WHAT THE EXERCISE ASKS
Find every line in the entries that holds the string "Wayfinder" and report it.

----

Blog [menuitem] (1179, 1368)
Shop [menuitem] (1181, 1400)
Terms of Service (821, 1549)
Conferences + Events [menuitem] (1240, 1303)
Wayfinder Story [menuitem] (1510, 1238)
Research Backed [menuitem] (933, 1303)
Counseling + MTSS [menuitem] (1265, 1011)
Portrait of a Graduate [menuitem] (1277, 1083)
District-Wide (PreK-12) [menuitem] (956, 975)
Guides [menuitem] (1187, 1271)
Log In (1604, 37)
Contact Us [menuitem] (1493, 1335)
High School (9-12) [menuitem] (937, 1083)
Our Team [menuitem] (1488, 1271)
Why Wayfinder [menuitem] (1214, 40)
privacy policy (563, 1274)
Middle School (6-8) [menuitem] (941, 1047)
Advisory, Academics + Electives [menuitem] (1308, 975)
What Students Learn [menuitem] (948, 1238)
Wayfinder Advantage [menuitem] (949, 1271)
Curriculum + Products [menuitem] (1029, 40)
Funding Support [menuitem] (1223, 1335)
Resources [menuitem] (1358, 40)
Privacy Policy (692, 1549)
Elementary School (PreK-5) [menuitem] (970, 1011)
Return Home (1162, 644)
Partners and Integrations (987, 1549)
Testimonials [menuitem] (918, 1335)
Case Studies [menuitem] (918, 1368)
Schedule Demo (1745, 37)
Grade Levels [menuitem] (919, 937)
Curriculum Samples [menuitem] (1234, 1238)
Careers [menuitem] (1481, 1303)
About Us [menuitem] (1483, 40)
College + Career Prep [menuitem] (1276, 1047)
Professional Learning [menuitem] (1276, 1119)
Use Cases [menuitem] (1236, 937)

----

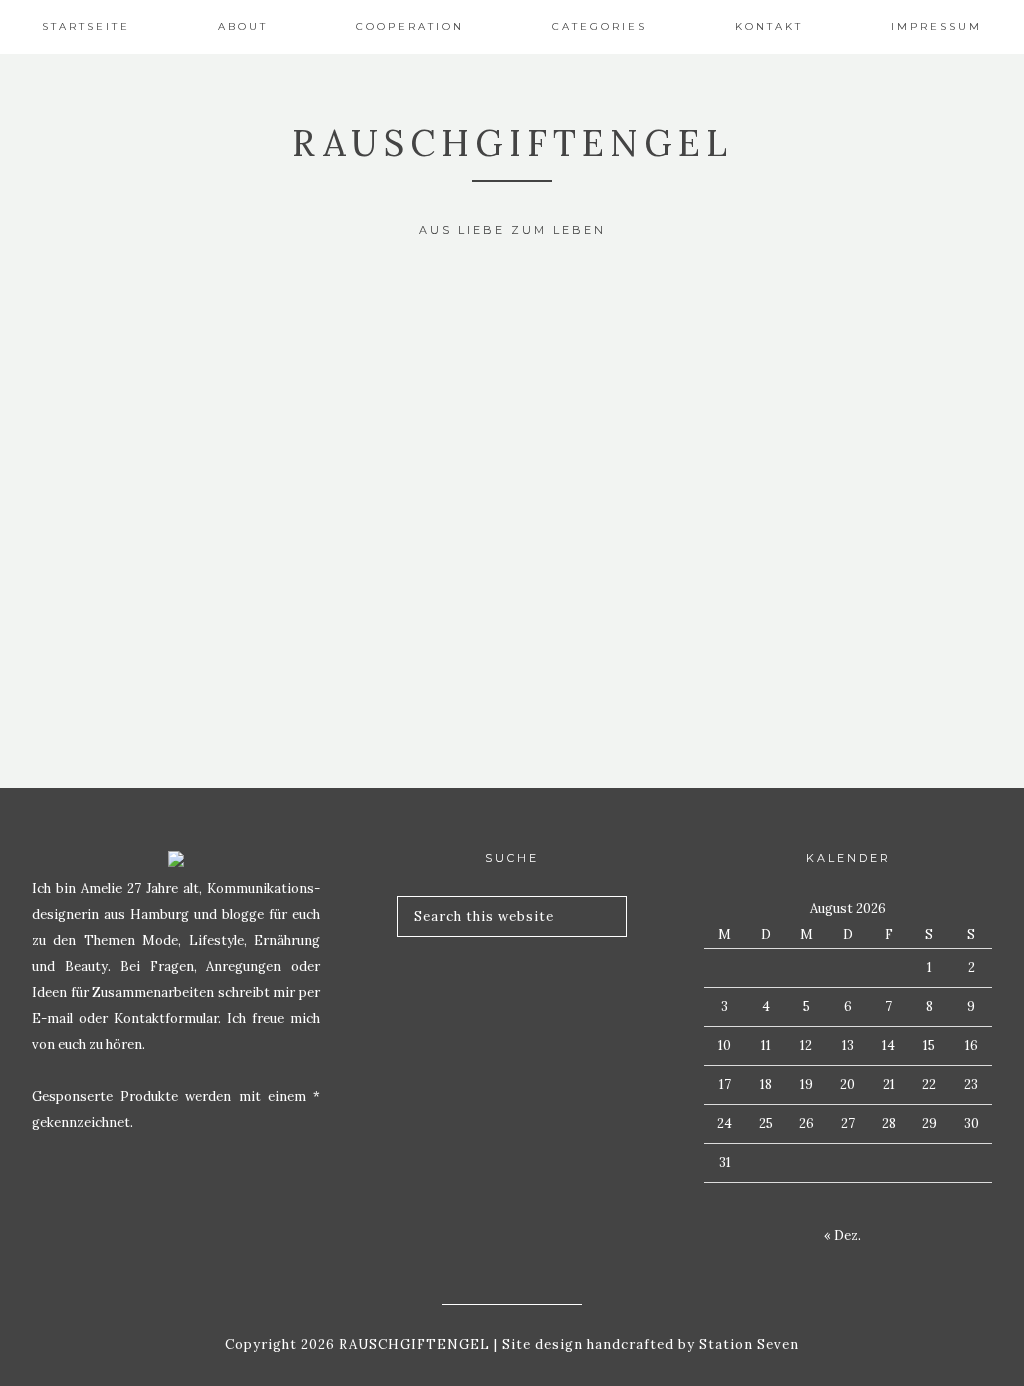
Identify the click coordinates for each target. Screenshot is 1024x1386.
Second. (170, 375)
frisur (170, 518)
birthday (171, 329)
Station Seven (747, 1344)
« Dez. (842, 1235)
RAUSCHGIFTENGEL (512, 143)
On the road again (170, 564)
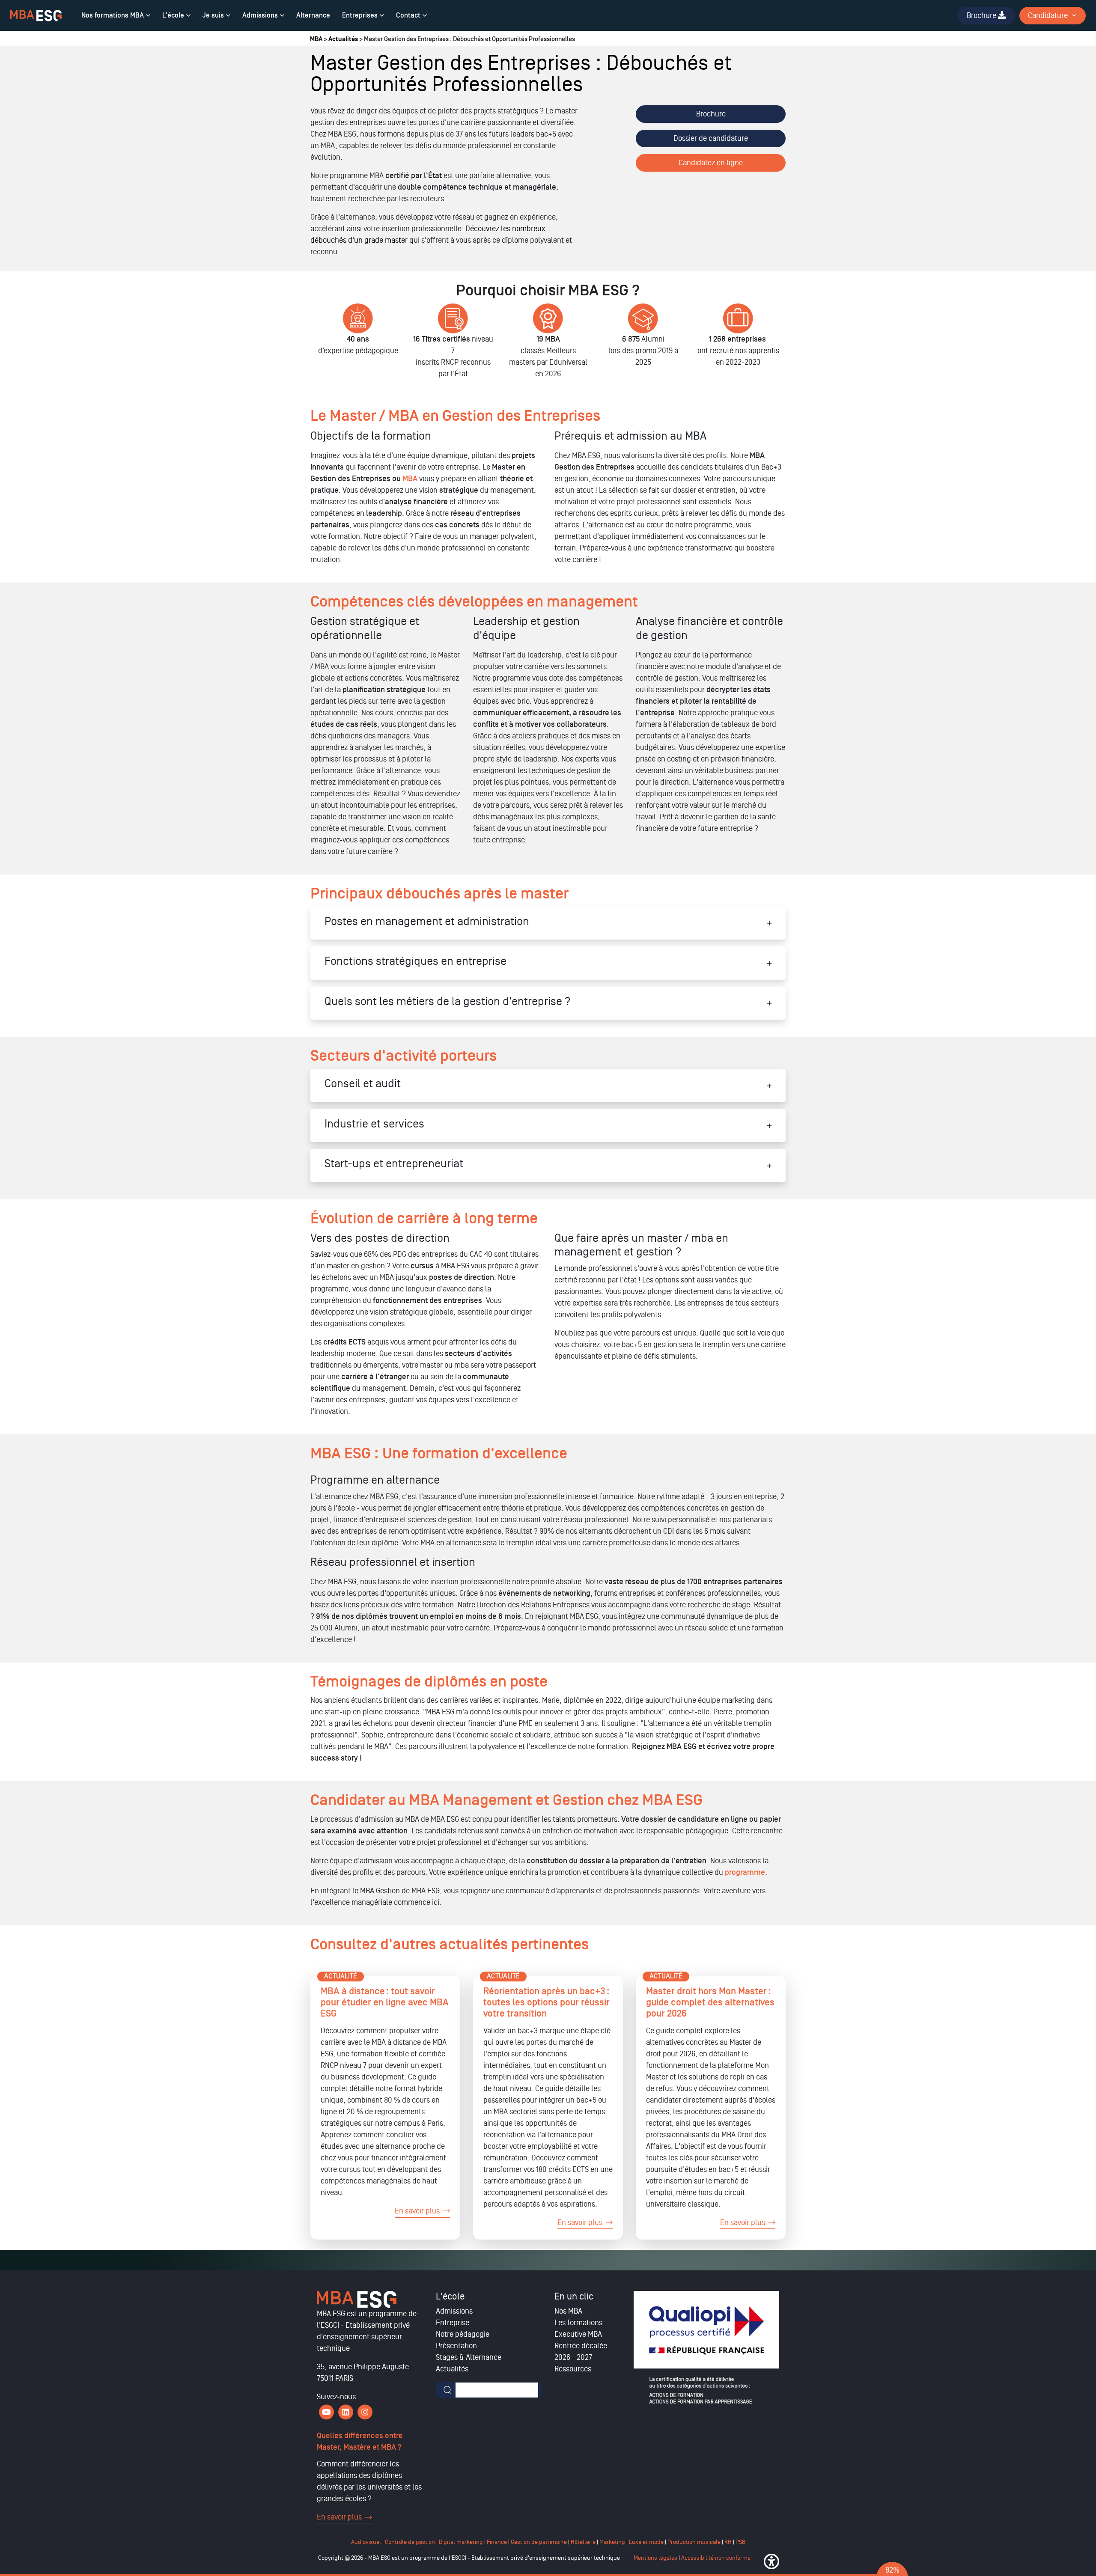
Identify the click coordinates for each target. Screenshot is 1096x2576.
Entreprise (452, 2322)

----

SOLUTION FOR THIS EXERCISE
Wayfinder Story [menuitem] (1510, 1238)
Why Wayfinder [menuitem] (1214, 40)
Wayfinder Advantage [menuitem] (949, 1271)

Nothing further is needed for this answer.